Whether you’re a first-time buyer or a seasoned investor, understanding the GST’s role in real estate is crucial for making informed decisions. In this blog, we’ll delve into the intricacies of GST for new flat purchases and its impact on home buyers.
Launched in 2017, GST is a comprehensive tax levied on every value addition. In the real estate sector, GST directly affects the cost and pricing of properties, including flats.
In India, GST on property is levied on the sale of under-construction properties or properties that are still in the development phase. This tax does not apply to ready-to-move-in flats or resale properties, as these are considered completed projects where GST has already been paid during the construction phase.
The current GST rate for under-construction properties, including affordable housing, is relatively lower as compared to the previous tax regime, which included multiple taxes such as VAT, Service Tax, etc. This not only streamlines the process and brings more transparency but also reduces the tax burden of home buyers.
The GST applicable in flat purchases depends on the type of property you are buying.
| Type of property | GST rate |
| GST on flat purchase – under construction (affordable housing) | 1% without Input Tax Credit (ITC) |
| GST on flat purchase – under construction (non-affordable housing) | 5% without Input Tax Credit (ITC) |
| GST on read-to-move flats | Nil |
GST on flat purchases significantly impacts home buyers in several ways:
GST has streamlined the tax structure, making it more transparent. Buyers now have a better understanding of the taxes they are paying, as the multiple indirect taxes that were previously applicable have been combined under GST.
For affordable housing, the reduced GST rate of 1% without Input Tax Credit (ITC) has made these homes more affordable for buyers. This is particularly beneficial for middle-income groups and first-time home buyers.
Although the 5% GST rate for non-affordable housing is higher than that for affordable housing, it is still considered quite reasonable by many. However, the elimination of ITC means that developers can no longer claim tax credits on construction costs. This might result in higher overall project expenses and ultimately, increased prices for buyers.
The uniform GST rate across the country has brought more clarity in terms of taxation, as compared to the earlier system where VAT and service tax rates varied from state to state.
GST is applicable only on under-construction properties. Therefore, buyers opting for ready-to-move-in properties can avoid paying GST, which can be a significant saving.
When purchasing a flat, you might also have to pay GST on the maintenance charges. If the total maintenance charges collected by a residential welfare association or society exceed Rs. 7,500 per member per month, and if the society’s annual turnover is Rs. 20 lakhs or more, then GST at the rate of 18% is applicable.

+-------+

Task 1 -
In the text on GST for flat purchases, what GST rate applies to maintenance charges once the stated thresholds are exceeded?
Task 2 -
Continue the text on GST for flat purchases, picking up right after its last sentence.

Dataset content -
+-------+

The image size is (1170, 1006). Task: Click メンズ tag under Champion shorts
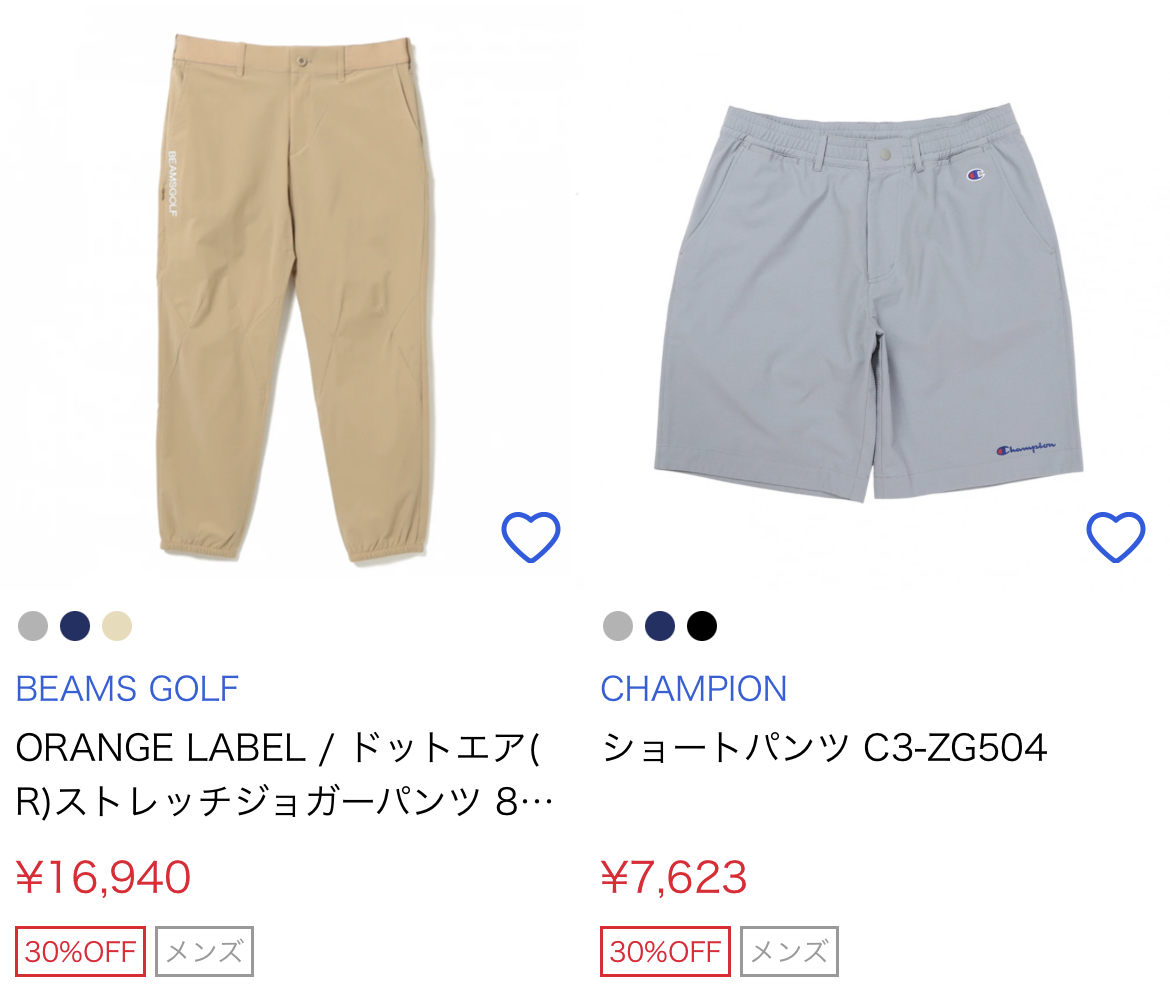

+-------+

Task answer 1 -
18%

Task answer 2 -
The maintenance charges may include various components such as property tax, water bill, electricity charges for common areas, and more. However, societies can claim ITC on GST paid on various goods and services used for maintenance purposes to reduce the overall cost of maintenance for members.
Societies that are liable to pay GST must also comply with GST filing requirements. This includes obtaining GST registration, issuing tax invoices, and filing GST returns. It is important to note that GST does not apply to property tax and non-taxable services.
According to the GST laws, if a buyer cancels the booking of a flat before taking possession, the GST paid on the advance amount can be refunded. This is because the GST is paid on the transaction of sale, which is not complete until the possession of the property.
In such a situation, the developer or builder will be responsible for refunding the GST amount to the buyer. They can then claim a refund of this amount from the government.
But while GST can be refunded, the builder may deduct a certain amount as cancellation charges before refunding the booking amount and GST. The percentage or amount of these charges varies depending on the builder’s policy and the terms of the agreement. Additionally, the buyer should ensure that they have all documentary evidence of the cancellation and the amount paid for processing the GST refund.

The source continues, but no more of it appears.